In \ref\jac{S. Deser and R. Jackiw, Phys. Lett. 139B (1984) 371.} it was
shown that the self-dual model
\eqn\sd{{\cal L}={1\over 2e^2} f_{\mu }f^{\mu }-{1\over 2me^2}
\epsilon ^{\mu \nu \alpha }f_{\mu }\partial _{\nu }f_{\alpha }\ ,}
considered first in ref.
\ref\tow{P. K. Townsend, K. Pilch and P. van Nieuwenhuizen, Phys. Lett.
136B (1984) 38.}, is {\it equivalent} (by a Legendre transformation) to the
Maxwell-Chern-Simons theory \mcs.
Indeed, the field equations obtained by varying \sd \  with respect to
 $f_\mu$ are identical to
 the Maxwell-Chern-Simons field equations if $f_\mu$ is
interpreted as the dual of the
field strength $F_{\mu \nu }$: $f^{\mu }=\epsilon^{\mu \alpha
\beta }F_{\alpha \beta }/2$.
This is possible since the equations of motion imply the ``Bianchi
identity'' $\partial_\mu f^\mu = 0$. Although this is valid only on shell,
this is sufficient to guarantee the equivalence of the {\it free} theories
\mcs \ and \sd, as shown in \jac.
We are thus led to consider the continuum model defined by the
Euclidean partition function
\eqn\pf{\eqalign{Z &= \int {\cal D}f_{\mu }
\ {\rm e}^{-S_E(f_{\mu })}\ ,\cr
S_E(f_{\mu }) &= \int d^3x\  {1\over 2e^2} \left( f_{\mu }f_{\mu }+{i\over m}
\epsilon_{\mu \nu \alpha }f_{\mu }\partial _{\nu }f_{\alpha }\right) \ .\cr}}


With this formulation at hand it is easy to construct a compact lattice
model of Maxwell-Chern-Simons theory. To this end we consider a cubic lattice
with lattice spacing $a$ and lattice sites denoted by the vectors ${\bf z}$.
The forward and backward lattice derivatives are defined as
\eqn\der{d_{\mu }g({\bf z}) \equiv {g({\bf z}+\hat {\bf \mu }a)-
g({\bf z})\over a} \ , \qquad
\hat d_{\mu }g({\bf z}) \equiv {g({\bf z})-g({\bf z}-\hat {\bf \mu }a)
\over a} \ ,}
where $\hat {\bf \mu }$ denotes a unit vector in the $\mu $ direction.
Correspondingly,
summation by parts on the lattice interchanges the two derivatives.

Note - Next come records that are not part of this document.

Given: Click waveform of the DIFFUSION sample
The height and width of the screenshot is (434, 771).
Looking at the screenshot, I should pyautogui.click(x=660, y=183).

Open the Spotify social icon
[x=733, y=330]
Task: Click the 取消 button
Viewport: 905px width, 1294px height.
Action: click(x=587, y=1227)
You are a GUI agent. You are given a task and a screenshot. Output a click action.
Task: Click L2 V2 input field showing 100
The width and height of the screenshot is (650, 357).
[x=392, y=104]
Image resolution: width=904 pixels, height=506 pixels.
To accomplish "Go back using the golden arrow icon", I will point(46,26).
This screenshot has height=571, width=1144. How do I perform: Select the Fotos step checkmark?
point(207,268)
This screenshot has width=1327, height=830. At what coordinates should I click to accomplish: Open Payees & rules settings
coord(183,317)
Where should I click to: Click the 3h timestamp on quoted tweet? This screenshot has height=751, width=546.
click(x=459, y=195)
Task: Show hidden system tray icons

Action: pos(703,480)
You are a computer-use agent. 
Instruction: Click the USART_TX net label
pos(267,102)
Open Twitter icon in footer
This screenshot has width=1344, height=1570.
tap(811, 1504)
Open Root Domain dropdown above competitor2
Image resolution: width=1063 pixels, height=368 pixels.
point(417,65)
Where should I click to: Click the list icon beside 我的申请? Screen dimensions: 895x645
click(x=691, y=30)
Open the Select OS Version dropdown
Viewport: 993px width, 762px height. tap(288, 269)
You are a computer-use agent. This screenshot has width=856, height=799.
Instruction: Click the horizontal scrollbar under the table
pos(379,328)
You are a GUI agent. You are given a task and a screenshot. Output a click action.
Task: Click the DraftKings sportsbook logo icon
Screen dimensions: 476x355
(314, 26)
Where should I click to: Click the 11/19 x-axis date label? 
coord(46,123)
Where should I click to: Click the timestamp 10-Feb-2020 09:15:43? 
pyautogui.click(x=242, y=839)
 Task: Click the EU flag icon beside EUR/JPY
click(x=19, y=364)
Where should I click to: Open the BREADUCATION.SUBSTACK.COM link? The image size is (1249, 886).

As usual \ref\kog{For a review see:
J. B. Kogut, Rev. Mod. Phys. 55 (1983) 775.}
we associate with each link $({\bf z}, \mu )$ of the lattice a real variable
denoted by $f_{\mu }({\bf z})$, which we identify (on shell)
as the dual field strength of a gauge
theory. If this underlying gauge theory is compact,
the link variables $f_{\mu }({\bf z})$
have to be considered as {\it angular variables} defined in the interval
$[-\pi/a^2, \pi/a^2]$, i.e. one has to identify
\eqn\com{f_{\mu }({\bf z}) \equiv f_{\mu }({\bf z}) +
{2\pi n_{\mu }({\bf z}) \over a^2}\ ,\qquad
n_{\mu }({\bf z}) \in Z\ .}
Using the topological mass m one can construct a second link variable with
dimension $[{\rm mass}^2]$,
${1\over m}\epsilon _{\mu \nu \alpha}d_{\nu }f_{\alpha }$,
the periodicity of which depends on the dimensionless parameter $am$.
In order to construct a model with a consistent continuum limit we choose a
lattice spacing satisfying
$1/ma=2n$,
with $n$ an integer.
As a consequence we have
\eqn\eps{{1\over 2m}\epsilon _{\mu \nu \alpha}d_{\nu }f_{\alpha }
({\bf z})\equiv {1\over 2m}\epsilon _{\mu \nu \alpha}d_{\nu }f_{\alpha }
({\bf z})+{2\pi h_{\mu }({\bf z})\over a^2}\ , }
where $h_\mu ({\bf z})$ are integer multiples of $n$.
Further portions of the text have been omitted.